Wrap a flexible tape measure around the top of your hips, known as your “latitude line,” where you can feel your iliac crest. A properly fit hip belt should straddle your iliac crest, sitting about an inch above and below your “latitude line.” This measurement is your hip size.
- Small: 22 – 27 inch hip-line (56 – 69 cm)
- Medium: 28 – 34 inch hip-line (70 – 87 cm)
- Large: 35 – 39 inch hip-line (88 – 100 cm)
- Extra Large: 40 – 45 inch hip-line (101 – 114 cm)
How to Lift a Backpack
Properly lifting the pack onto your back will prevent back injuries – something you don’t want to incur before a backpacking or hiking trip. Before lifting your pack, take a wide stance and bend your knees slightly. Lift the pack onto a bent knee, and slide it onto one shoulder while swinging slowly around your body. Slide your other arm into the opposite strap. Fasten the hip belt and other straps to remove most of the weight from your shoulders.
Adjusting the Backpack
You now know how to fit and size a backpacking. However, it still may not be adjusted properly to your body. The following steps are used to adjust the backpack once it is packed and ready to hit the trail. You may want to practice this procedure prior to heading out in order to achieve the perfect fit.
Before you start, make sure all belts and straps are loosened. Remember, comfort isn’t just a luxury when backpacking. If your pack doesn’t fit correctly, it could result in injury.
Step 1: Hip belt
After you have lifted your pack onto your back using the instructions above, wrap the hip belt around your body so that the belt is cupping your hips. Clip the belt buckle on and tighten the straps evenly. However, you want to keep a 1 inch margin on both sides of the buckle. If it’s still too loose, you may want to try a different backpack or hip belt size.

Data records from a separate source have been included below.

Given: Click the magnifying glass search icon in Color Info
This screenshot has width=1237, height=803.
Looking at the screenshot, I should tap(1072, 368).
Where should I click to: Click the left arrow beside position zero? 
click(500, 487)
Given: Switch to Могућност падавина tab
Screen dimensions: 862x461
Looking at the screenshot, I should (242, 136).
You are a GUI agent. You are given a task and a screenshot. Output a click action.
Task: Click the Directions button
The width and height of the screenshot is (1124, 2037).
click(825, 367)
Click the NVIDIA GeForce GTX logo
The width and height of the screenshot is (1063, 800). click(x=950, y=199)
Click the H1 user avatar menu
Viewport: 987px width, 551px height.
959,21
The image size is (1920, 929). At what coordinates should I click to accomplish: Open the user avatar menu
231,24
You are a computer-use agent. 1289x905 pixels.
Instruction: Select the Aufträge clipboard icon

The goal is to have your hips hold 80%-90% of your backpack’s weight.
Step 2: Shoulder straps
Pull back and down on the shoulder straps to tighten them to fit close to your body and wrap around the shoulders. These shoulder straps are to simply hold the backpack against your body, not support its weight.
Step 3: Load lifters
Your pack’s load lifters are located just above your collarbones and attach the top of the pack to your shoulder straps. Gently pull these straps snug in order to take some weight off of your shoulders.
Step 4: Sternum strap
The sternum strap on your backpack, located on your chest, is simply meant to prevent your shoulder straps from slipping off, allowing your arms to move freely. Adjust this to a comfortable height across your chest that pulls the shoulder straps in.
Step 5: Stabilizer straps
If your pack has stabilizer straps, they are likely found on the bottom near the hip belt. Evenly pull the straps forward into your body in order to secure and stabilize your load. Your backpack should now be adjusted properly!